Researchers have developed an ingestible capsule that can be controlled using Bluetooth wireless technology. The capsule — which can be customized to deliver drugs, sense environmental conditions, or both — can reside in the stomach for at least a month, transmitting information and responding to instructions from a user's smartphone.
The capsules, manufactured using 3D printing technology, could be deployed to deliver drugs to treat a variety of diseases, particularly in cases where drugs must be taken over a long period of time. They could also be used to communicate with other wearable and implantable medical devices that could pool information to be communicated to the patient's or doctor's smartphone.
This type of sensor could be used to diagnose early signs of disease and then respond with the appropriate medication; for example, it could be used to monitor people at high risk for infection such as patients who are receiving chemotherapy or immunosuppressive drugs. If infection is detected, the capsule could begin releasing antibiotics or the device could be designed to release antihistamines when it detects an allergic reaction.
Previously, the researchers designed a star-shaped capsule with six arms that fold up before being encased in a smooth capsule. After being swallowed, the capsule dissolves and the arms expand, allowing the device to lodge in the stomach. Similarly, the new device unfolds into a Y-shape after being swallowed. This enables the device to remain in the stomach for about a month before it breaks into smaller pieces and passes through the digestive tract.
One of these arms includes four small compartments that can be loaded with a variety of drugs. These drugs can be packaged within polymers that allow them to be released gradually over several days.
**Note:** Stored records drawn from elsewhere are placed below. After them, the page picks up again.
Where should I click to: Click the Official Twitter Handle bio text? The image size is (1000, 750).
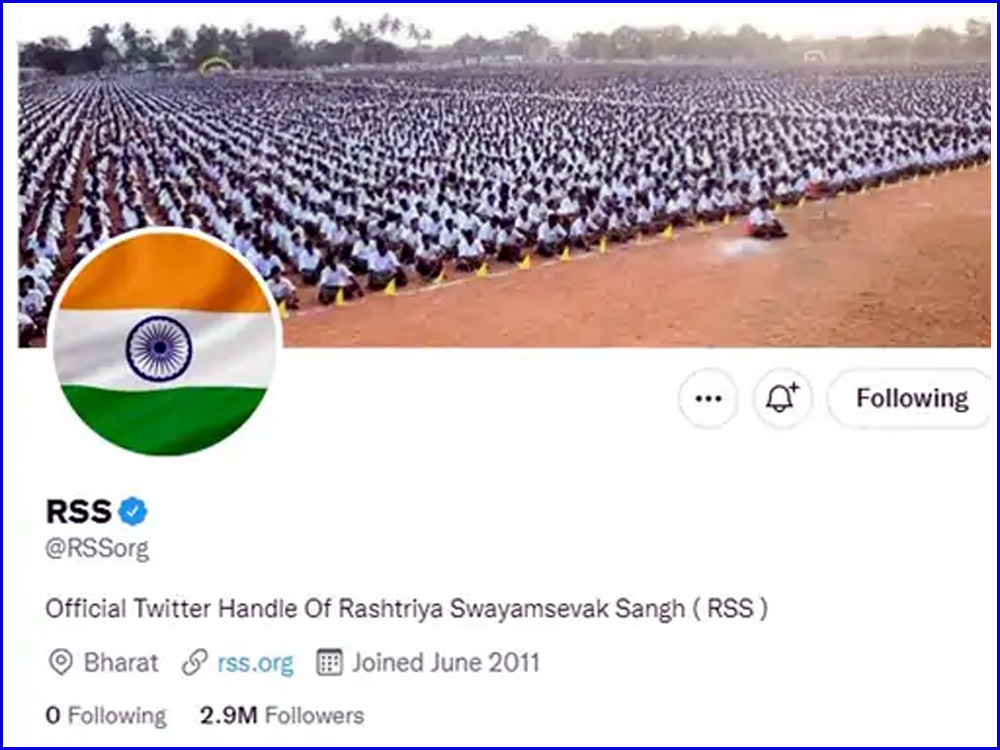click(x=406, y=608)
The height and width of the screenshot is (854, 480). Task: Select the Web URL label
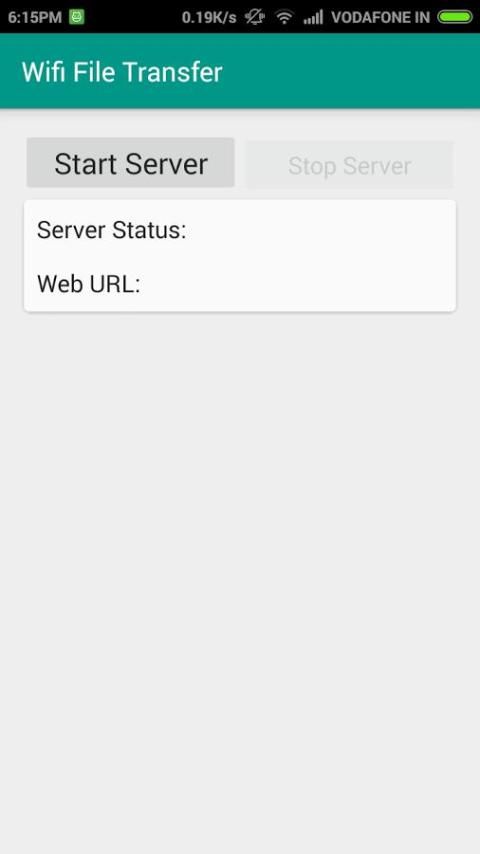pyautogui.click(x=89, y=283)
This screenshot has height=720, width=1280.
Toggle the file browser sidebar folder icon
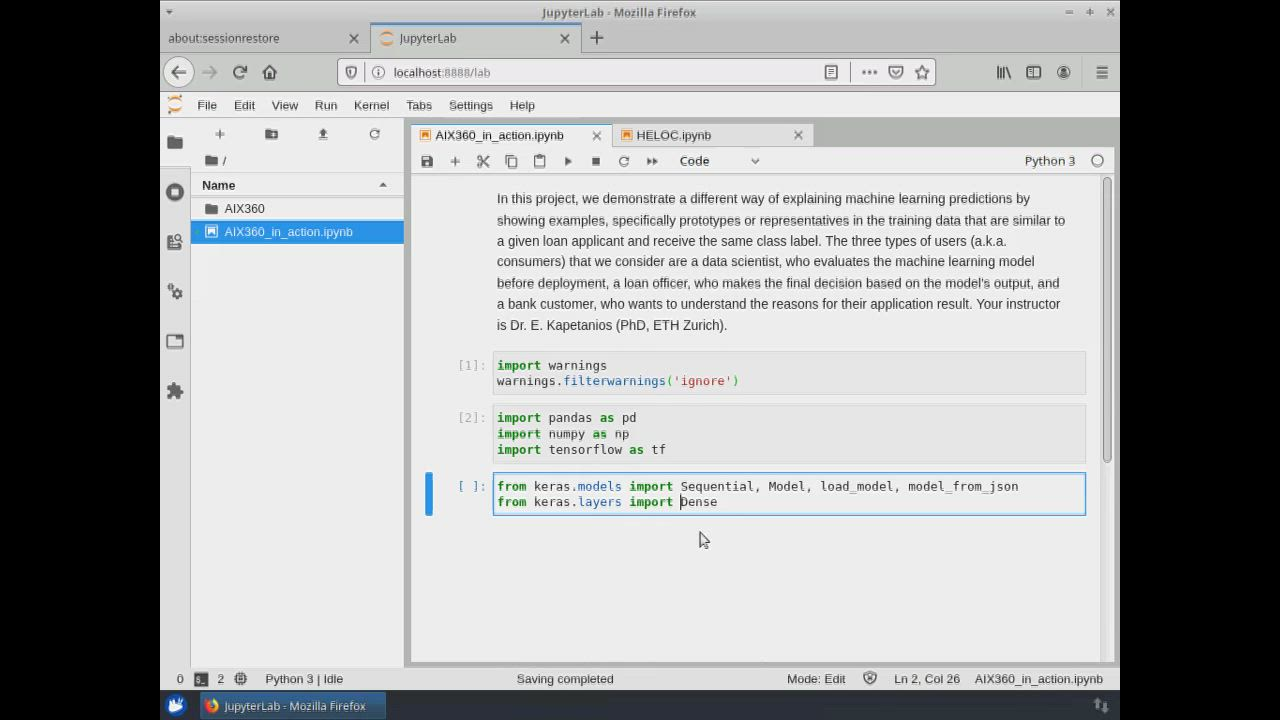coord(175,142)
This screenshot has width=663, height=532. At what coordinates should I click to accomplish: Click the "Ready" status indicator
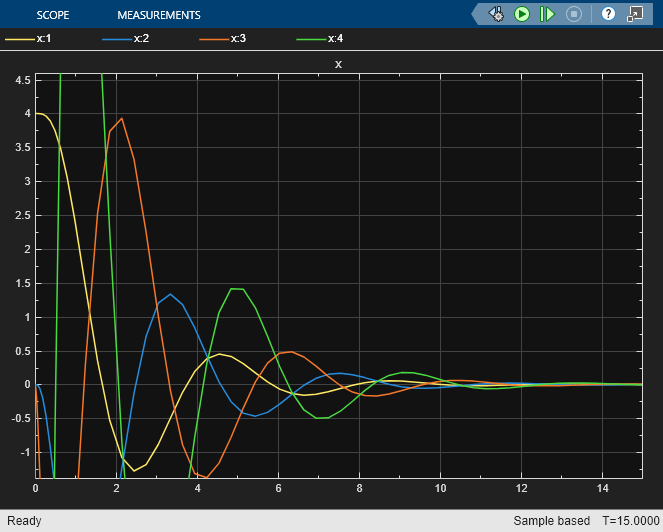[x=24, y=521]
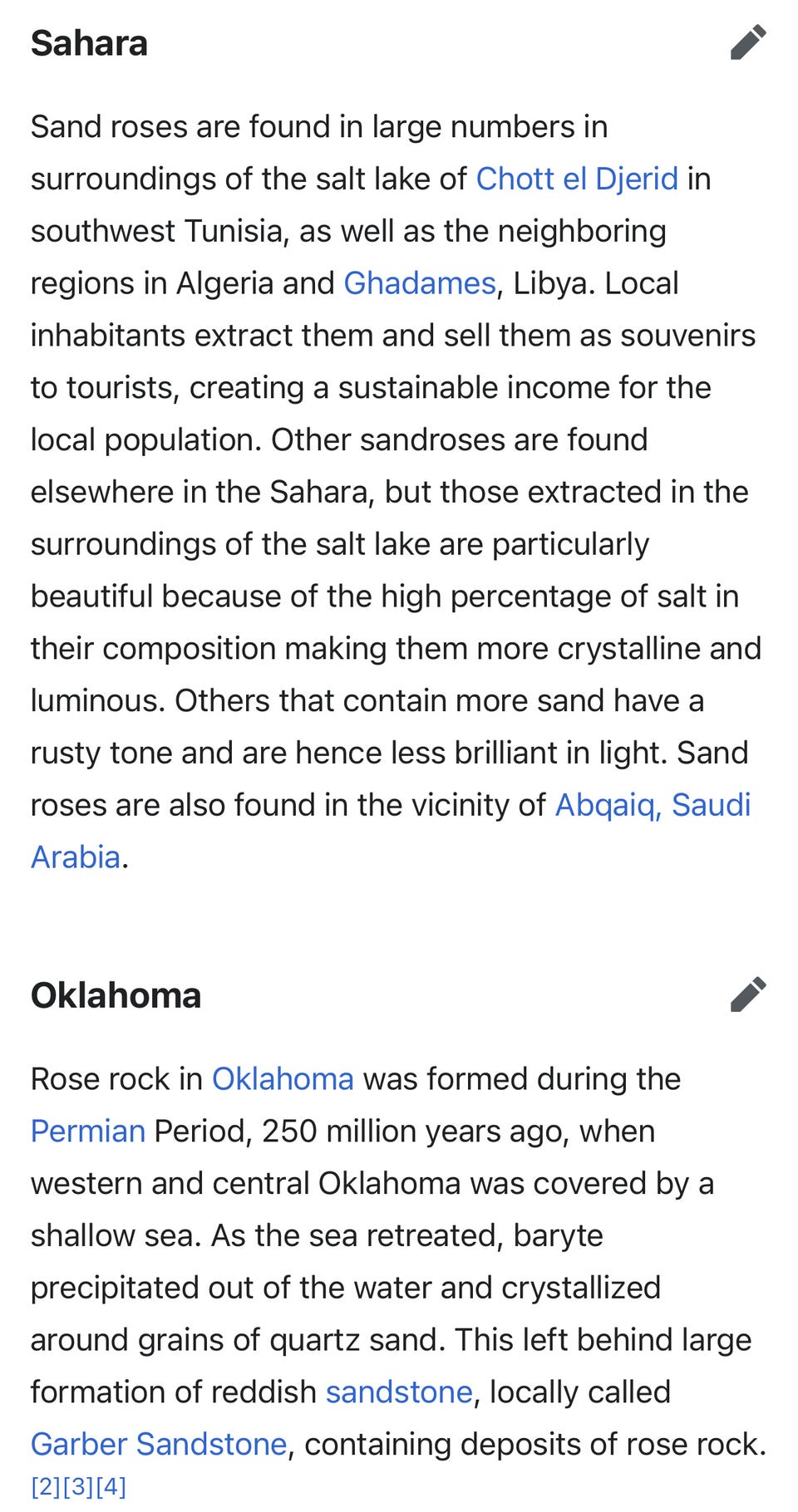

The compartments could be opened remotely through wireless Bluetooth communication. The device can also carry sensors that monitor the gastric environment and relay information via a wireless signal. In previous work, the researchers designed sensors that can detect vital signs such as heart rate and breathing rate. The capsule could be used to monitor temperature and relay that information directly to a smartphone within arm's length.
To enable the manufacturing of all of these complex elements, the researchers 3D-printed the capsules, enabling incorporation of all components carried by the capsules, and building the capsule from alternating layers of stiff and flexible polymers, which helps it withstand stomach acid.
The current version of the device is powered by a small silver oxide battery; however, the battery could be replaced with alternative power sources such as an external antenna or stomach acid. Other types of sensors could be incorporated into the capsules.